═════ RECORDED DATA
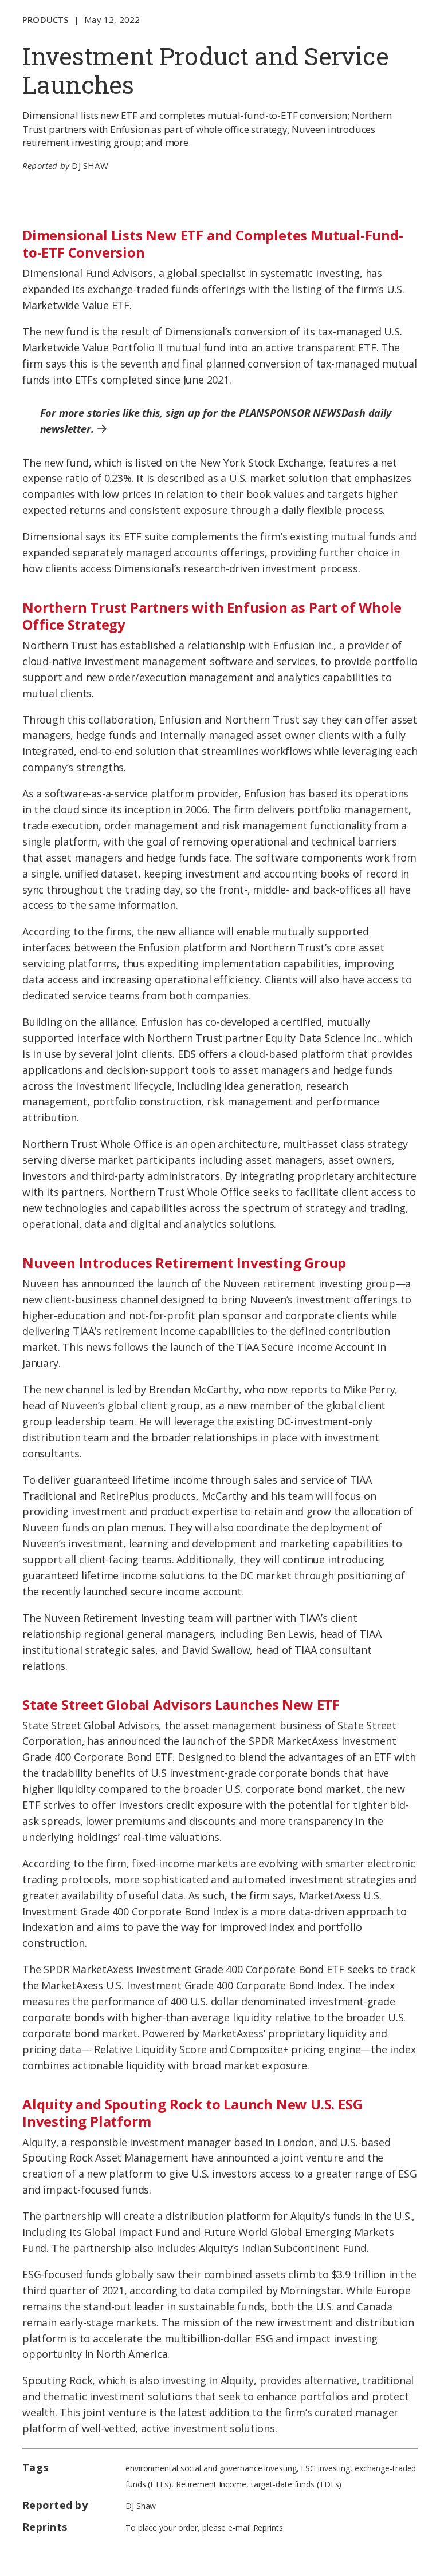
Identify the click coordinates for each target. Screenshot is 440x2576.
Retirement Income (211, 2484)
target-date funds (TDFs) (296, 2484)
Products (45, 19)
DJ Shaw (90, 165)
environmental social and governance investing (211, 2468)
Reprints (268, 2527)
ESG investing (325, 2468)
══════════
WORK ITEM:
Keep every word of the data as it is when you write it out, but drop the pictures.

EXERCISE OUTPUT:
Identify the click coordinates for each target. Screenshot is 440x2576.
Retirement Income (211, 2484)
target-date funds (TDFs) (296, 2484)
Products (45, 19)
DJ Shaw (90, 165)
environmental social and governance investing (211, 2468)
Reprints (268, 2527)
ESG investing (325, 2468)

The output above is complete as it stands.